Cocoa beans are dried in a processing plant in Peru
Cocoa beans are dried in a processing plant in Peru. Photo: Samuel Brülisauer
Women sorting dried cocoa beans, Peru.
Women sorting dried cocoa beans, Peru. Photo: Samuel Brülisauer

The cost of global markets

Across the tropics, more than 30 million farmers depend on coffee and cocoa for their livelihoods. Most of them are vulnerable smallholders, working and living under precarious conditions in remote rural areas where access to healthcare, education, and infrastructure is limited.

For these farmers, participating in global markets – transitioning from traditional agriculture to commodity-based cocoa and coffee production – has its risks. These include environmental degradation, reduced food security, and the erosion of traditional livelihoods and cultural identities.

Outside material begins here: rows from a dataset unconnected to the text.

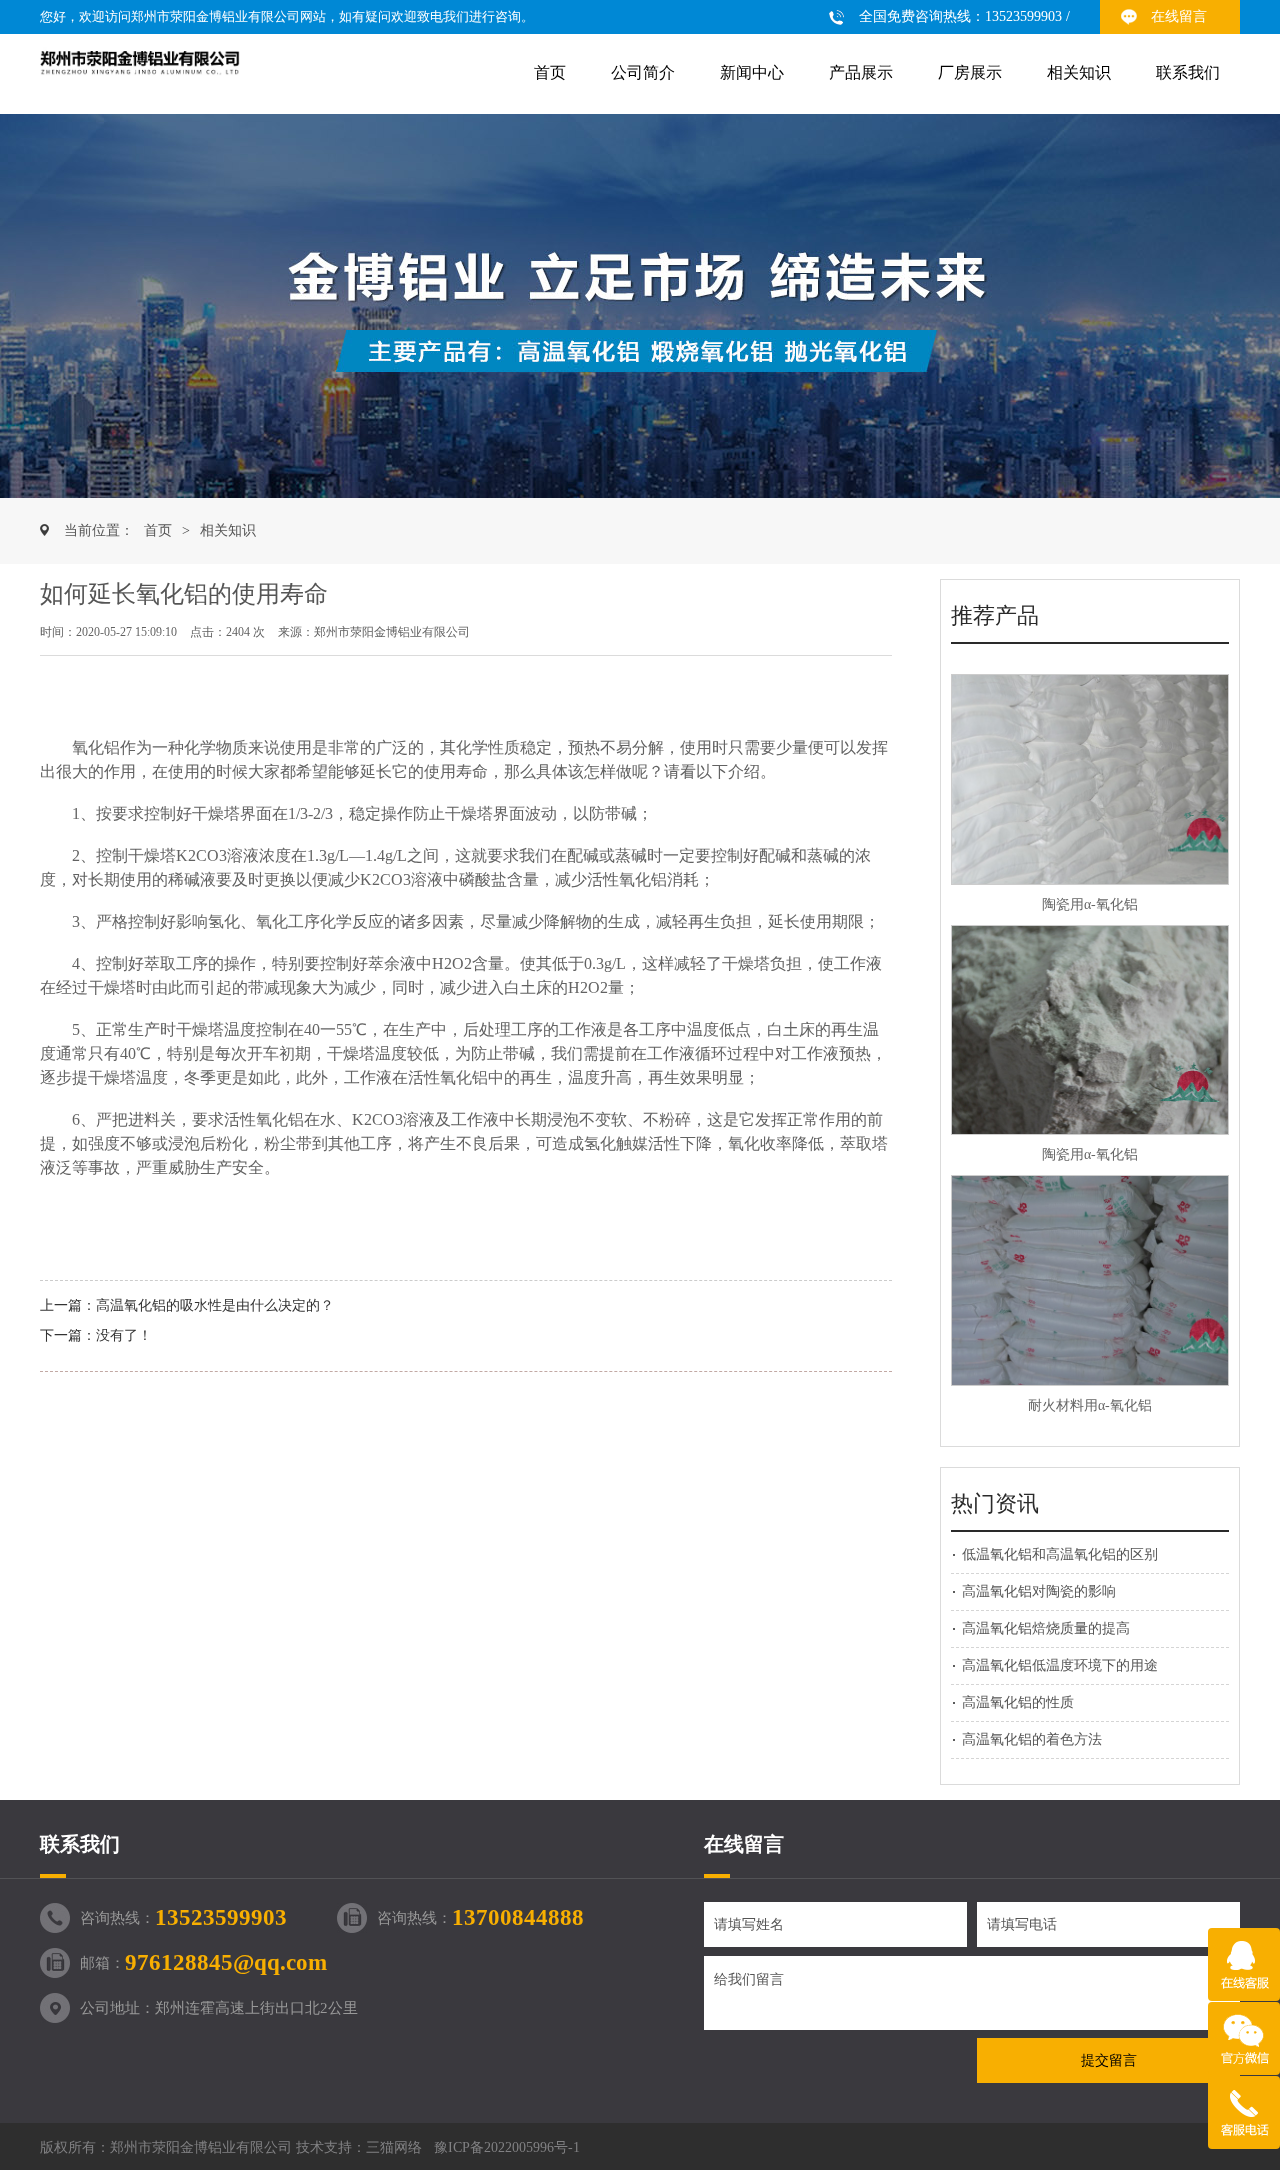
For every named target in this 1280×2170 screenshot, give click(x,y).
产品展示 (861, 72)
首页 (550, 72)
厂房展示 (970, 72)
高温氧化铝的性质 (1018, 1702)
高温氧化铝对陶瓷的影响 (1039, 1591)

Sustainability efforts and their limits

Over the past decades, governments, companies, and development organizations have become increasingly aware of these challenges. They have sought to reverse the negative effects of cocoa and coffee production by implementing various approaches and leading many interventions across countries of the Global South. These interventions have focused mainly on increasing the productivity of farmers – by providing access to finance, technology, and training – or on introducing certification schemes that signal socially and environmentally “responsible” production to consumers.

Cocoa farmer from Cuzco in a research interview.
Cocoa farmer from Cuzco in a research interview. Photo: Diego Zavaleta


Despite their good intentions, many of these efforts have fallen short. One reason is that they tend to overlook deep-rooted power imbalances within agri-food value chains that, inevitably, affect the sustainability of the intervention. Generally, they focus on what farmers produce and how they produce it, paying less attention to how value chains are organized and who holds power within them.

In these value chains, farmers have little influence over the conditions under which their products are traded, processed, and sold, and they are granted only a small share of the final value. As a result, participating in these markets often brings limited improvements to their livelihoods.

Why equity matters

To address these imbalances, it is essential to examine relationships among the different actors in coffee and cocoa value chains. How equitable are they? While what is considered “fair” can vary depending on the institutional, social, cultural, and environmental context, it is widely agreed that equity has at least three interrelated dimensions:

First, there is distributional equity, which looks at how benefits and costs are shared.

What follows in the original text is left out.